Source data —
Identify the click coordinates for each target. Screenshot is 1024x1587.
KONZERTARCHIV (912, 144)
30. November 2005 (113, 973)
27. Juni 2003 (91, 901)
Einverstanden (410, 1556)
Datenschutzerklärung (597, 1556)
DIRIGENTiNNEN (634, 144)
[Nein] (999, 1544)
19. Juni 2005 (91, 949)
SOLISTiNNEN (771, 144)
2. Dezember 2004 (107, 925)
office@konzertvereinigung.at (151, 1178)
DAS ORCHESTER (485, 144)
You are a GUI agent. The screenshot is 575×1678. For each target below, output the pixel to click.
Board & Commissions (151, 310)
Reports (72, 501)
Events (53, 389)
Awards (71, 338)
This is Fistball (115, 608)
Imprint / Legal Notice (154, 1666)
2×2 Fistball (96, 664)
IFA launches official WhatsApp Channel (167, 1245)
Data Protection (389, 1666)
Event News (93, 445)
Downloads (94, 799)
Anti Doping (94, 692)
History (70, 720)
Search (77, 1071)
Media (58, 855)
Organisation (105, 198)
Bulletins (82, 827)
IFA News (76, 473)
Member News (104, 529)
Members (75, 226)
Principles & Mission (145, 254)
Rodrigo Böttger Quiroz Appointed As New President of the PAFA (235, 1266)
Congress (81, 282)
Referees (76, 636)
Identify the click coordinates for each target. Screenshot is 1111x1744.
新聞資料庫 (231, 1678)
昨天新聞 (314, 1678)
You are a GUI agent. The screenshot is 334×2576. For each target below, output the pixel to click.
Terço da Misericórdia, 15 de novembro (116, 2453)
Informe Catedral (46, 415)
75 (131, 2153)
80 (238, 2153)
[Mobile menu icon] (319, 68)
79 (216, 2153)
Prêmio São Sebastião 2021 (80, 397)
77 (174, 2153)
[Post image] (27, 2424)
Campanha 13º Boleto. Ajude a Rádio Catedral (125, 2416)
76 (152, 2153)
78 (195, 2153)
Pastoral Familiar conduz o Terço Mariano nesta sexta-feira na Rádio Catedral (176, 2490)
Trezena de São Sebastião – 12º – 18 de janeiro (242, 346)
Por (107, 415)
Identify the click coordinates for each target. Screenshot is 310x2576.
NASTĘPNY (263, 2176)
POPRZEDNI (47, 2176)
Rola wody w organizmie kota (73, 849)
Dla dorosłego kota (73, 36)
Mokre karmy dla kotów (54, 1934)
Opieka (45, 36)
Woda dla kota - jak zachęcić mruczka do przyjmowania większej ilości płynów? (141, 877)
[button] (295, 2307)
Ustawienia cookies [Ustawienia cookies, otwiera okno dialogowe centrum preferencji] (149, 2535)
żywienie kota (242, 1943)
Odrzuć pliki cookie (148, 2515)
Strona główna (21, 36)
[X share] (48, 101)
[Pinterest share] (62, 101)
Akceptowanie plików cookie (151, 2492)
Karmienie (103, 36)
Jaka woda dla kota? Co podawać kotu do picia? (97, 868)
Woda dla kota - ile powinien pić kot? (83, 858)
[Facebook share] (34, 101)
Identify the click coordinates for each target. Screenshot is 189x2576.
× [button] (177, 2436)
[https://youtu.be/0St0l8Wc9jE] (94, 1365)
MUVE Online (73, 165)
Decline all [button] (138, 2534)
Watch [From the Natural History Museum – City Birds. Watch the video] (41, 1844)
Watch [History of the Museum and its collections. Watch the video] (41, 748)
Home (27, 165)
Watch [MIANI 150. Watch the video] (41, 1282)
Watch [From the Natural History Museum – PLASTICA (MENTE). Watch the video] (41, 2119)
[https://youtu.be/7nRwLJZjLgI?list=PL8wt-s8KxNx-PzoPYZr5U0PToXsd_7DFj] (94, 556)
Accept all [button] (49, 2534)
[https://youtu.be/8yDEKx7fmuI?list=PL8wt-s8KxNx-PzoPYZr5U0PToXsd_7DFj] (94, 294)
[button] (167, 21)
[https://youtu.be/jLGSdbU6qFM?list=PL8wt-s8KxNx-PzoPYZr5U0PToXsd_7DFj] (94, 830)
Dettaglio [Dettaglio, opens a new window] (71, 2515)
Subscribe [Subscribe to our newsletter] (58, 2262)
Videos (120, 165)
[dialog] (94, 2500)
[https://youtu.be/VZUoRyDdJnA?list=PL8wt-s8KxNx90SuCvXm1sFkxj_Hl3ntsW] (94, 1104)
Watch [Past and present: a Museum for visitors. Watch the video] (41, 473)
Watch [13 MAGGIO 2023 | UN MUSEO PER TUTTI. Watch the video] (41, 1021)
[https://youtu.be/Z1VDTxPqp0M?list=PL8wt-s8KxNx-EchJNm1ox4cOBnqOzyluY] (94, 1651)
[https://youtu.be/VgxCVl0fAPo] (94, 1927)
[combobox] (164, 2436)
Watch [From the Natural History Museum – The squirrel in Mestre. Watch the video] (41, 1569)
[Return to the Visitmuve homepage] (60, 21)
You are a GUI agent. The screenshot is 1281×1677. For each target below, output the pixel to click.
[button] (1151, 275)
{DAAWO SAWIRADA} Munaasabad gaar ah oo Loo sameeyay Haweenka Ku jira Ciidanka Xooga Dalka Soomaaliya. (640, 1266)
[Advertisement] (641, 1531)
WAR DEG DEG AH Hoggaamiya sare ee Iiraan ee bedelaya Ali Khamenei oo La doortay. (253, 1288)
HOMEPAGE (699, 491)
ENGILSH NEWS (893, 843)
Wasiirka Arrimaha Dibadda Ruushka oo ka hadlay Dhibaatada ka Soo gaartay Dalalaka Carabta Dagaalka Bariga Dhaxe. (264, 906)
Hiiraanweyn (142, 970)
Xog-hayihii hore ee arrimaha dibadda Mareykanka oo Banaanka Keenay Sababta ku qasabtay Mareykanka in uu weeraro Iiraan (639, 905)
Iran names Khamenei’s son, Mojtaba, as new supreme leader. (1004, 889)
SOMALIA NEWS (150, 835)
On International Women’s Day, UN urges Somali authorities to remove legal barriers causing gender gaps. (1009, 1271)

To be done — Render the rows above as a Markdown table with columns n and Line, numbering each one and leaving out blank lines. Begin at the line that has "[Facebook share] (34, 101)" and stop after the line that has "Watch [From the Natural History Museum – PLASTICA".

Expected output —
| n | Line |
|---|---|
| 1 | [Facebook share] (34, 101) |
| 2 | Identify the click coordinates for each target. Screenshot is 189x2576. |
| 3 | × [button] (177, 2436) |
| 4 | [https://youtu.be/0St0l8Wc9jE] (94, 1365) |
| 5 | MUVE Online (73, 165) |
| 6 | Decline all [button] (138, 2534) |
| 7 | Watch [From the Natural History Museum – City Birds. Watch the video] (41, 1844) |
| 8 | Watch [History of the Museum and its collections. Watch the video] (41, 748) |
| 9 | Home (27, 165) |
| 10 | Watch [MIANI 150. Watch the video] (41, 1282) |
| 11 | Watch [From the Natural History Museum – PLASTICA (MENTE). Watch the video] (41, 2119) |